Identification of proteins involved in human sperm motility using high-throughput differential proteomics.

Abstract

Mammalian sperm motility is a prerequisite for in vivo fertilization, and alterations in this parameter are commonly observed in infertile males. However, we still do not have a complete understanding of the molecular mechanisms controlling it. The aim of this study was to identify proteins involved in human sperm motility deficiency by using TMT protein labeling and LC-MS/MS. Two complementary approaches were used: comparison between sperm samples differing in motility (asthenozoospermic versus normozoospermic) and comparison between sperm subpopulations of fractionated normozoospermic samples differing in motility (non-migrated versus migrated).

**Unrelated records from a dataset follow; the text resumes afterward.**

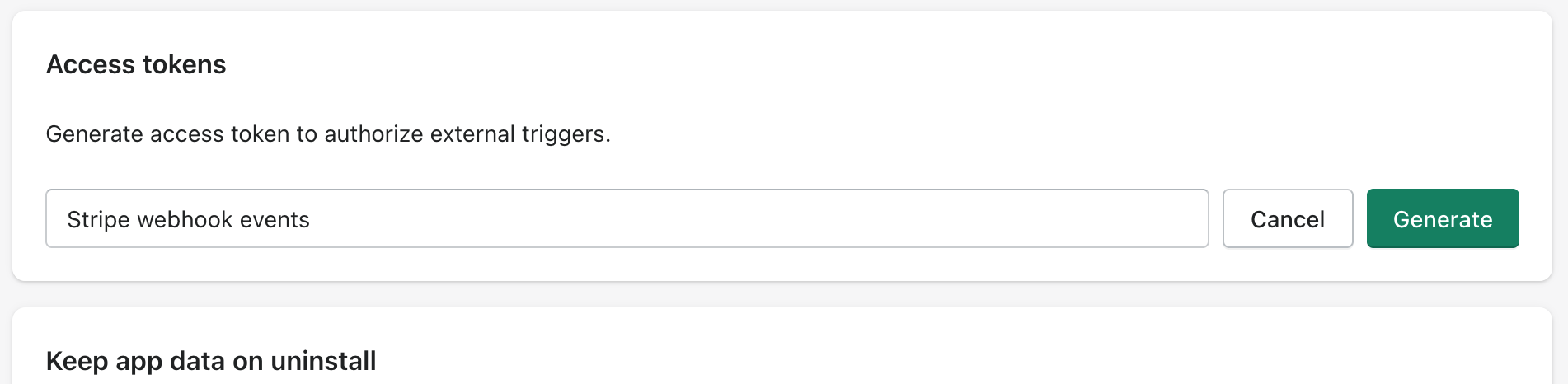
Task: Click the word 'webhook' in the input
Action: tap(185, 219)
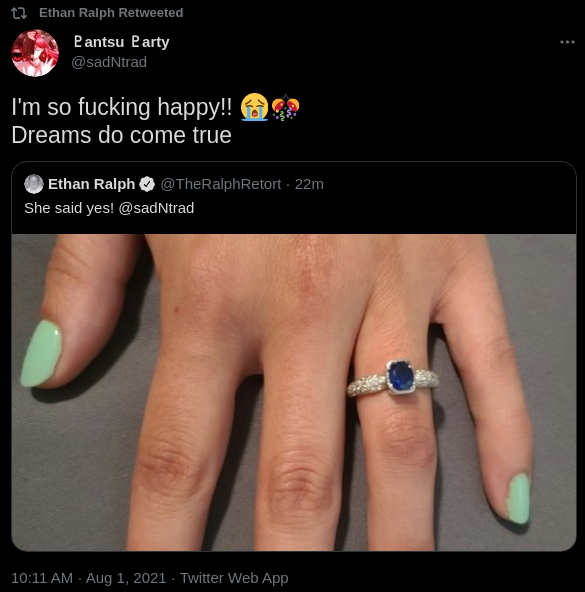Click the "She said yes!" quoted text
585x592 pixels.
click(x=69, y=208)
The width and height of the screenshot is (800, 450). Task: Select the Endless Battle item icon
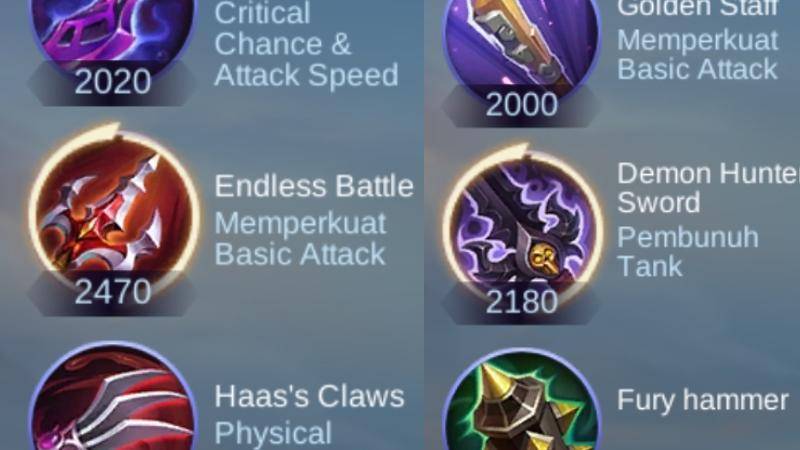coord(115,210)
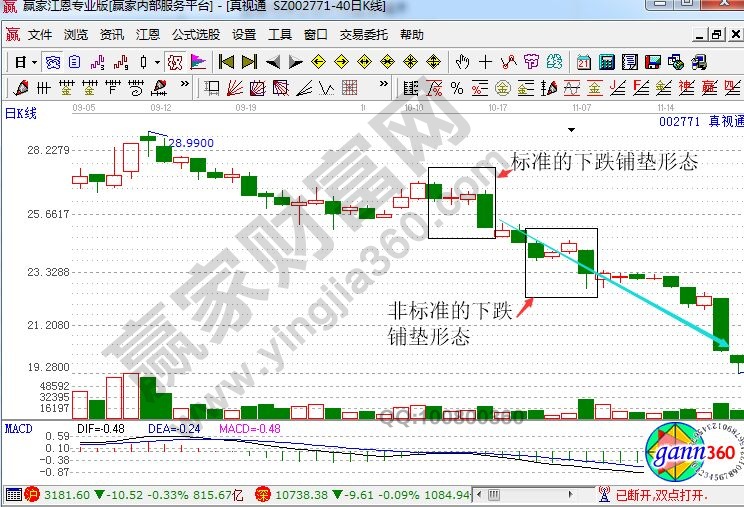744x507 pixels.
Task: Select the crosshair cursor tool
Action: 486,62
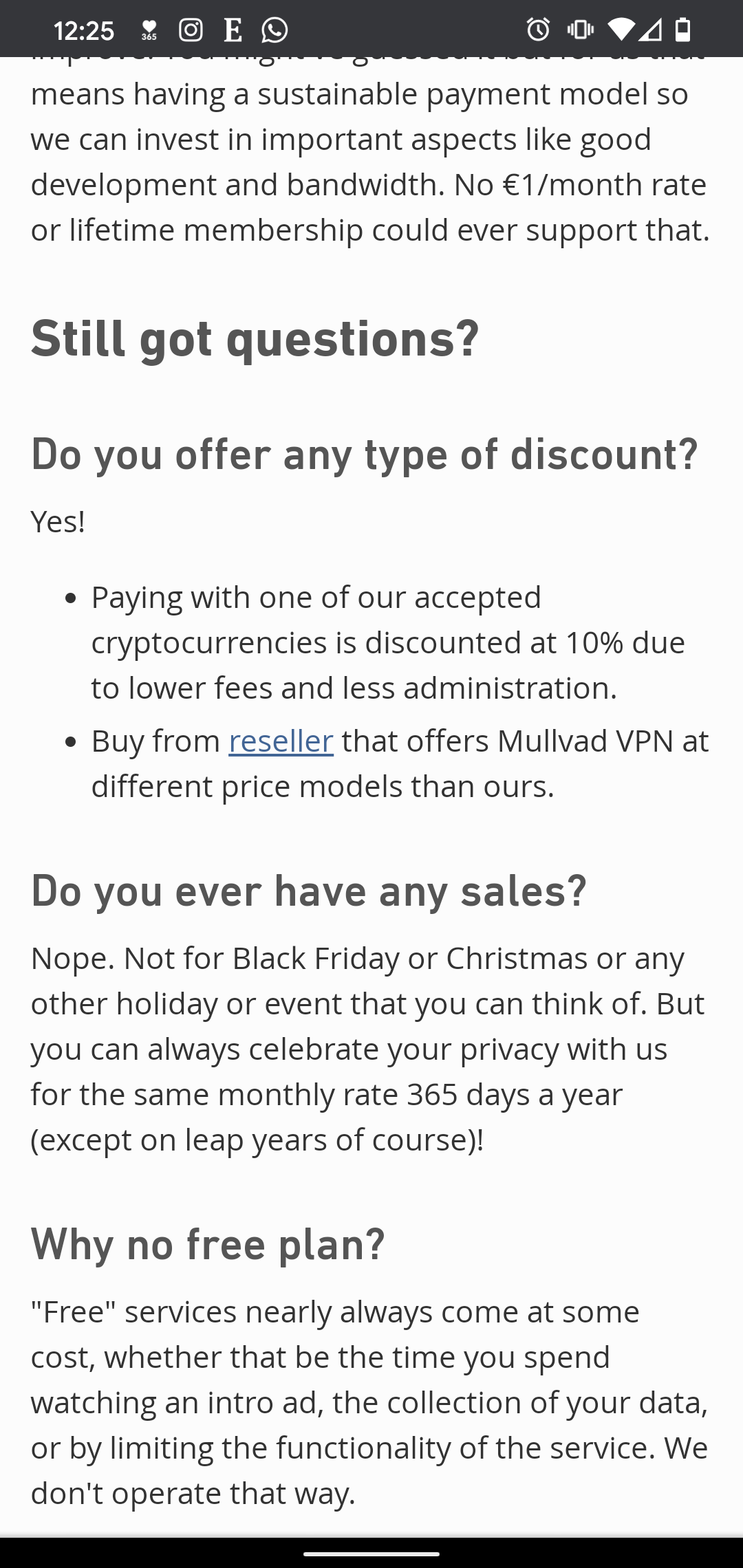
Task: Tap the cryptocurrency discount bullet text
Action: [388, 642]
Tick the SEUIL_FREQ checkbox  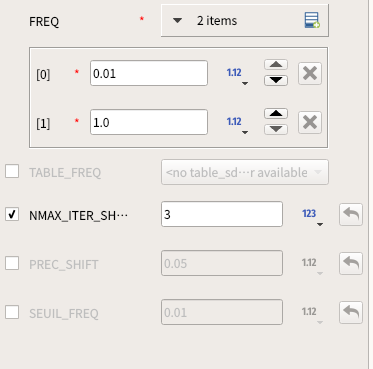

LC-MS/MS resulted in the identification of 1157 and 887 proteins in the first and second approaches, respectively. Remarkably, similar proteomic alterations were detected in the two experiments, with 80 proteins differentially expressed in the two groups of samples and 93 differentially expressed in the two groups of subpopulations. The differential proteins were analyzed by GO, cellular pathways, and clustering analyses and resulted in the identification of core deregulated proteins and pathways associated with sperm motility dysfunction. These included proteins associated with energetic metabolism, protein folding/degradation, vesicle trafficking, and the cytoskeleton. Contrary to what is usually accepted, the outcomes support the hypothesis that several metabolic pathways (notably, mitochondrial-related ones) contribute toward regulating sperm motility.